** WORK REQUEST **
Report all lines from the entries below in which "computer" appears.
------------------------------
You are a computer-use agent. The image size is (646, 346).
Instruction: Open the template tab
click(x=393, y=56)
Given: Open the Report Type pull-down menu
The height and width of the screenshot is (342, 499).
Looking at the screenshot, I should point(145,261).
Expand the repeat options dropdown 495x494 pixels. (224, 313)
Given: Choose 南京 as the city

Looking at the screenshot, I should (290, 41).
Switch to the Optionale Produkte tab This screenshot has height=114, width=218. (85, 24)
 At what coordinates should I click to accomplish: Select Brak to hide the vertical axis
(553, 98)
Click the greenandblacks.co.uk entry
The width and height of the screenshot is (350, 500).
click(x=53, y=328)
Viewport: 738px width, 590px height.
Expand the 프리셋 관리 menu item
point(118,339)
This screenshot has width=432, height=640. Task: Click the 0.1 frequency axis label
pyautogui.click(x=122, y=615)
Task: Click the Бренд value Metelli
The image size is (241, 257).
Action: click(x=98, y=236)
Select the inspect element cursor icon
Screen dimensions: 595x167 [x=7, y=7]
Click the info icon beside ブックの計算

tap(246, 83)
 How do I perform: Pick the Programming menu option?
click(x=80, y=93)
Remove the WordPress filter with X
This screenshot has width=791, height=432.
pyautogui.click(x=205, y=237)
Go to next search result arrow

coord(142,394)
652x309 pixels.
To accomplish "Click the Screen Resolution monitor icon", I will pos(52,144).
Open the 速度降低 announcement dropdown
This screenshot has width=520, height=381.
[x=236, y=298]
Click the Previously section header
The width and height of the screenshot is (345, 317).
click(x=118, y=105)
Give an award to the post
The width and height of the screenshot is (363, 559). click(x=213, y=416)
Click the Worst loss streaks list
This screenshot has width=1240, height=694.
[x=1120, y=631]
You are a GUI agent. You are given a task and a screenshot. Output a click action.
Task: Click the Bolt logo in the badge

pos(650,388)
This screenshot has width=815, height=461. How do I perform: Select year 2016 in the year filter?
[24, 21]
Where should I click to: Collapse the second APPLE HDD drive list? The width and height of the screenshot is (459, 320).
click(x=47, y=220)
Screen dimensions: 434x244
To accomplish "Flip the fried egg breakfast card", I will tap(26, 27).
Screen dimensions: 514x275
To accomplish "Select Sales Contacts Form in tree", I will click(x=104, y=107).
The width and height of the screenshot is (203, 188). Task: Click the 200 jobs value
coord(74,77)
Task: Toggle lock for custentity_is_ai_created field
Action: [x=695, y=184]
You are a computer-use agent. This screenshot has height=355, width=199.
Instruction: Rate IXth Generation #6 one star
------------------------------
** RESULT OF THE EXERCISE **
You are a computer-use agent. The image size is (646, 346).
You are a computer-use agent. This screenshot has height=355, width=199.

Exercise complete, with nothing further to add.